Beginning at the line containing "This screenshot has width=1006, height=605.", output every line to the end of the data below exactly as it appears.

--- Stored data Enclosed Below ---

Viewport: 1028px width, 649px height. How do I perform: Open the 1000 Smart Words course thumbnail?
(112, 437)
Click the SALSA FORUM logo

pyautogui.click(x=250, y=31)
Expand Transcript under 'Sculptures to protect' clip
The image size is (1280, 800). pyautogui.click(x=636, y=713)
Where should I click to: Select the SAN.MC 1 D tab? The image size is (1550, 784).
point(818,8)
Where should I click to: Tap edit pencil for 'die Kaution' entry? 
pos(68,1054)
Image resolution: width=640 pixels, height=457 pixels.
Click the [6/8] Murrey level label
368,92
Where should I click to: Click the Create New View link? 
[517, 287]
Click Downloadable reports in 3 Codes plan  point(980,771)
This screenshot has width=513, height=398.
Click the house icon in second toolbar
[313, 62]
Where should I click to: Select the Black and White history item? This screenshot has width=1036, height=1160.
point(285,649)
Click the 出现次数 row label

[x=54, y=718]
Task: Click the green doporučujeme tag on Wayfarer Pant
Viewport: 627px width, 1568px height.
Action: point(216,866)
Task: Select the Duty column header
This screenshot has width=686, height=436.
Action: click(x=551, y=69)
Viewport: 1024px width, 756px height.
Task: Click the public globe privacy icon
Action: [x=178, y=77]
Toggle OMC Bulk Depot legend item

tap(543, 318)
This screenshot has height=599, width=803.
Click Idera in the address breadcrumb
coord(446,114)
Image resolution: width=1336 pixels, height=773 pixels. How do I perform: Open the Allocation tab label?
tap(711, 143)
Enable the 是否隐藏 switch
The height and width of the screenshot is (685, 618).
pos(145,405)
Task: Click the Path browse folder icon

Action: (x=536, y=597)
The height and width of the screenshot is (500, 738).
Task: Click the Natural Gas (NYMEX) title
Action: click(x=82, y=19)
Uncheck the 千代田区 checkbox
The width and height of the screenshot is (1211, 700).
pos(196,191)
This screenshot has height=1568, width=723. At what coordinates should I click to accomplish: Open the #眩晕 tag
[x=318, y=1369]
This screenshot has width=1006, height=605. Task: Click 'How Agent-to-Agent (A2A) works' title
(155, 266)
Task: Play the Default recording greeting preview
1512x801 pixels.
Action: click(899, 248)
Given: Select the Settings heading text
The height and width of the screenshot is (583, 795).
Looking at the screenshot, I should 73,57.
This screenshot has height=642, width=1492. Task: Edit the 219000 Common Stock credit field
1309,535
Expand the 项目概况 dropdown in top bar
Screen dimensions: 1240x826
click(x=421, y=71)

--- End of Enclosed Stored data ---

• **Answer box**:
This screenshot has width=1006, height=605. Task: Click 'How Agent-to-Agent (A2A) works' title
(155, 266)
Task: Play the Default recording greeting preview
1512x801 pixels.
Action: click(899, 248)
Given: Select the Settings heading text
The height and width of the screenshot is (583, 795).
Looking at the screenshot, I should 73,57.
This screenshot has height=642, width=1492. Task: Edit the 219000 Common Stock credit field
1309,535
Expand the 项目概况 dropdown in top bar
Screen dimensions: 1240x826
click(x=421, y=71)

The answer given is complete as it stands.